Julia de Cooker asks herself. After documenting the daily life of the inhabitants of the world’s northernmost city, the Franco-Dutch photographer travelled to Tuvalu, an archipelago doomed to disappear one day because of global warming.
A microscopic territory, lost in the vastness of the ocean, populated by resilient inhabitants who persist in existing, in a hostile environment – or in the process of becoming so. “In Tuvalu, there is no question of tourism, it is the second least visited country in the world – only a few hundred foreigners a year”, adds the photographer, who spent a month in the country to carry out her project. An immersion in a restricted space, dominated by water, acting both as a reassuring landmark and a sinister agent, condemning them to drown, and cutting them off from the rest of the globe.
Losing one’s authenticity
Tuvalu is about fifteen kilometres long and between fifty and four hundred metres wide. On this narrow piece of land, stretched from north to south, all corners are quickly explored and the days start to blend together. “But it is only when you feel like you have been around it 20 times that you really start to discover the island”, says Julia de Cooker. A recurrence that can be found in her images. Everywhere, vegetation and white sand blend, evoking the illusion of a lost paradise. The treatment of colours – contrasting, as if the waves had erased the overly bright tones – completes the uniformity of the whole.
However, here and there, details break the routine and convey a certain surrealism. “The country, a former English colony, is not spared by globalisation, which is gradually nibbling away at its culture. The importing of Asian products takes precedence over local gastronomy and access to social networks influences daily life. Because Tuvalu is no longer isolated, the archipelago is afraid of losing its authenticity, its identity”, explains the photographer. Another contradiction is that environmental issues are dealt with through “major seminars”, and the island is witnessing the emergence of reinforced concrete infrastructures designed to protect the inhabitants from the inevitable. Some unusual, senseless constructions, breaking the utopian image of a territory bathed by a hot sun and licked by turquoise water. “Tuvalu puts us – Westerners – in front of our own contradictions”, the artist comments.

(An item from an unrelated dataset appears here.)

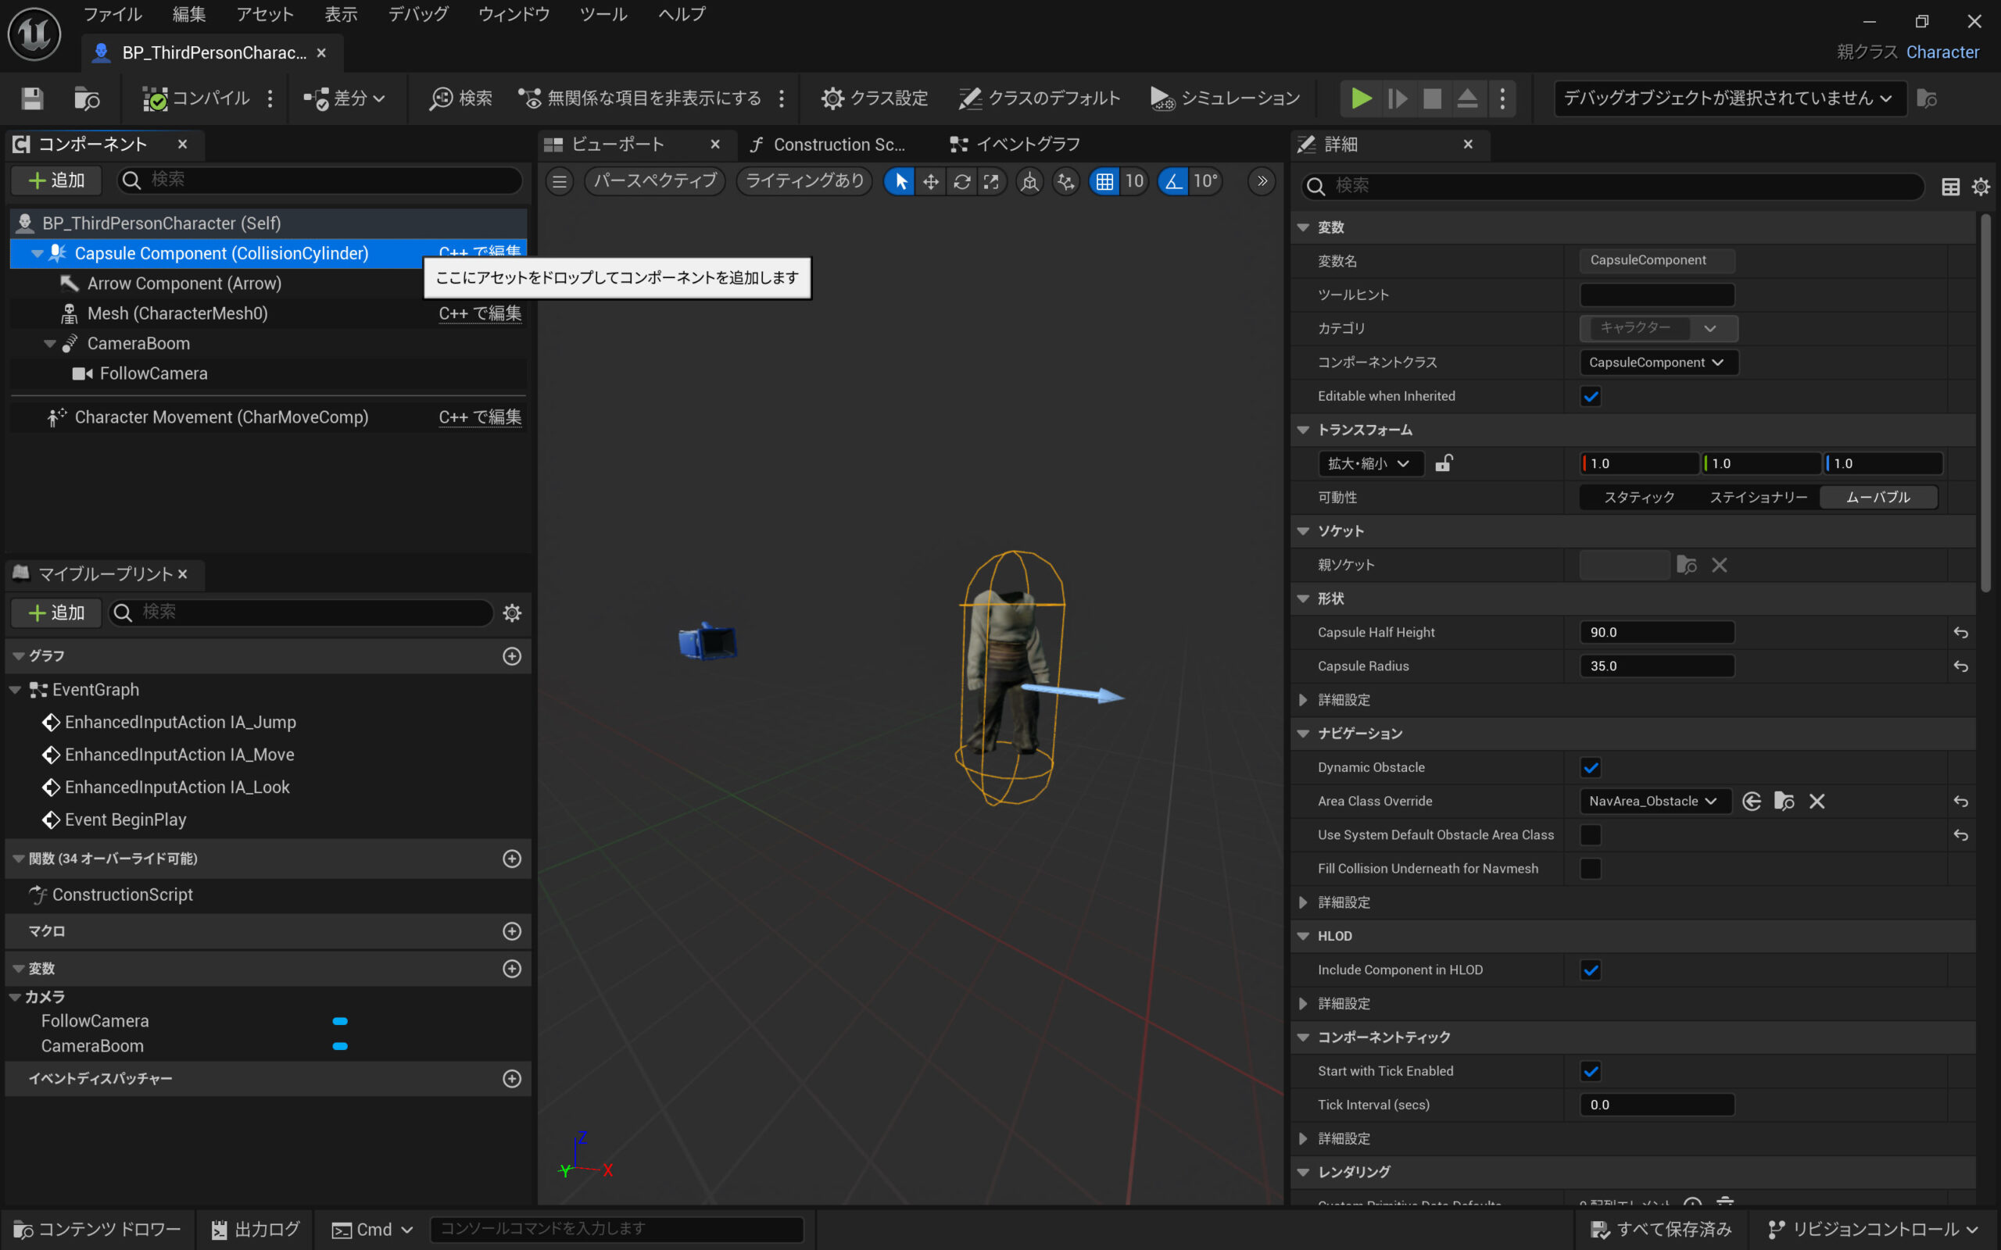Viewport: 2001px width, 1250px height.
Task: Click the Capsule Half Height input field
Action: pos(1656,632)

A relationship of domination
It is this ambivalence between one’s own identity and the destructive power of Western culture, between the inevitable end of a country and its desire to endure, that Julia de Cooker wishes to study. By immersing herself in the culture of the archipelago, the photographer discovers amusing singularities. “Miss Tuvalu, for example, does not meet the selection criteria of a Miss Universe: they have their own canons of beauty and remain faithful to them”, she notes. More than a documentary study of a community’s ecological and societal issues, the artist turns Funafuti into a philosophical series. “Nowadays, we no longer live in the world as we should, and that’s a problem. We have cut ourselves off from the rest of the living world and a certain standard has gradually been imposed all over the world. Comfort is becoming global and seems to be smoothing out the original diversity of habitats”, she states.
On site, as close as possible to the people, she observes and thus deconstructs our relationship with others. Should cultures be classified? Why are the customs of certain peoples being erased, passed under the steamroller of a “westernized world”? Could another way of life also slow down climate change? By discovering the images of Julia de Cooker, the viewer is confronted with their own shortcomings, and gets to know an unknown island. An ecosystem set aside because it is too small to arouse interest. A relationship of domination that the artist wholeheartedly denounces here. “Humans put their own land at risk because of the relationship they establish with it, which could be quite different, just like the traditional ways of life that still exist – but for how long?” she wonders.